- _EXERCISE INPUTS_:

-----

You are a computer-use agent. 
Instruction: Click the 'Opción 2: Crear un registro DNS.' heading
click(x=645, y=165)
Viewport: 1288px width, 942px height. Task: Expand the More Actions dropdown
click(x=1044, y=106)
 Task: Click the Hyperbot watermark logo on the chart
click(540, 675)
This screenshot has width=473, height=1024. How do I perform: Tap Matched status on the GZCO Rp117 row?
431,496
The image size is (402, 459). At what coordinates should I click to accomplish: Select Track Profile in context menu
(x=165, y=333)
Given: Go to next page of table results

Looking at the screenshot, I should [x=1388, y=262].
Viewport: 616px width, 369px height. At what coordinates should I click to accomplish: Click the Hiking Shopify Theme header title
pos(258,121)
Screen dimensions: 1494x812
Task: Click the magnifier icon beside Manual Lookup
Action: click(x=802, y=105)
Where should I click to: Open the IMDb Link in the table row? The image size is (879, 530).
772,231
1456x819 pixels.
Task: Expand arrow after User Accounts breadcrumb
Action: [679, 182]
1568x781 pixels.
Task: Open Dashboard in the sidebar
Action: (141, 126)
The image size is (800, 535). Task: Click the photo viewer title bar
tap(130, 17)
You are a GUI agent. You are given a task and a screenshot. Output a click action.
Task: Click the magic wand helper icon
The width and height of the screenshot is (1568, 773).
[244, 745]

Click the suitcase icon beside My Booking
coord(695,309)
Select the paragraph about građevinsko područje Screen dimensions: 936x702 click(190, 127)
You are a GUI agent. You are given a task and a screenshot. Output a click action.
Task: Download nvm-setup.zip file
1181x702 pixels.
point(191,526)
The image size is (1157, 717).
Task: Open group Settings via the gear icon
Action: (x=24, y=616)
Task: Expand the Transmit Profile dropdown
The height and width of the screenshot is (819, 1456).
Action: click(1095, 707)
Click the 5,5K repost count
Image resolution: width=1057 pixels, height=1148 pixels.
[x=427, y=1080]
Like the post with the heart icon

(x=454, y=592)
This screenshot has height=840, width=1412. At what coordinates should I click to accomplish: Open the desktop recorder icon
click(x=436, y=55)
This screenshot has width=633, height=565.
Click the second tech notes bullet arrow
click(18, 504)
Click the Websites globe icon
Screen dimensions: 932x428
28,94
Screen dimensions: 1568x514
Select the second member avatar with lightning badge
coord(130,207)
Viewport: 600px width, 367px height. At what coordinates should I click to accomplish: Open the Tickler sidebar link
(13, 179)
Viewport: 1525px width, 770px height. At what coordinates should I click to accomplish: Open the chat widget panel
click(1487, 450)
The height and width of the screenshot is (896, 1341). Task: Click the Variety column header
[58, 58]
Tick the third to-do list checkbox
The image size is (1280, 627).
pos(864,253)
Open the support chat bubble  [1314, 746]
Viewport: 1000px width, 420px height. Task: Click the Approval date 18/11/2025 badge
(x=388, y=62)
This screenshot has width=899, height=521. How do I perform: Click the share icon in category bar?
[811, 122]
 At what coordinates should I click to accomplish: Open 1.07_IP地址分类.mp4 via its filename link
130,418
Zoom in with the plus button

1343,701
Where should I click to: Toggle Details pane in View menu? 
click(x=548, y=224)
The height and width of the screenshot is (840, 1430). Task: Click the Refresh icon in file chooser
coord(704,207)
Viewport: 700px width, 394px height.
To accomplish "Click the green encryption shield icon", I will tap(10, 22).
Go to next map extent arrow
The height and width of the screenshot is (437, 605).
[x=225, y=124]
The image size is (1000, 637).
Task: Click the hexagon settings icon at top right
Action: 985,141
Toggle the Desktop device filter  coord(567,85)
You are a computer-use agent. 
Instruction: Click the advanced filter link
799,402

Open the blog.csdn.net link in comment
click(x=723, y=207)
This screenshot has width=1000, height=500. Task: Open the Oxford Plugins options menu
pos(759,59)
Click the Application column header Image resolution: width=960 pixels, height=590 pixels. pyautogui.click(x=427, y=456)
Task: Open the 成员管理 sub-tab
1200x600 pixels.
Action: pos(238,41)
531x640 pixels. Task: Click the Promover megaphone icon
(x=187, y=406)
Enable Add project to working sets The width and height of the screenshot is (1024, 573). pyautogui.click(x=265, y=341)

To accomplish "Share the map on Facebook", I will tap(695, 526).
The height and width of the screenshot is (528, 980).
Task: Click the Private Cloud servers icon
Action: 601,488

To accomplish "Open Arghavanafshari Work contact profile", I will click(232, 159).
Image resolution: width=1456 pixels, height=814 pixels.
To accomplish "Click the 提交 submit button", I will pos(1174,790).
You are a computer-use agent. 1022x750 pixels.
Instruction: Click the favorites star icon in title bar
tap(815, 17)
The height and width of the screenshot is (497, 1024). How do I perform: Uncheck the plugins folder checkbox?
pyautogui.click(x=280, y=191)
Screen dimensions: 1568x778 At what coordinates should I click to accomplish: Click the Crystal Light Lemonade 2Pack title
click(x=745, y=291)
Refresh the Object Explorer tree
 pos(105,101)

-----

Copy the lines above word for word, beginning with the line that contains "Given: Go to next page of table results" and continuing through the line that contains "Action: click(x=802, y=105)".

- _PROBLEM SOLUTION_:
Given: Go to next page of table results

Looking at the screenshot, I should [x=1388, y=262].
Viewport: 616px width, 369px height. At what coordinates should I click to accomplish: Click the Hiking Shopify Theme header title
pos(258,121)
Screen dimensions: 1494x812
Task: Click the magnifier icon beside Manual Lookup
Action: click(x=802, y=105)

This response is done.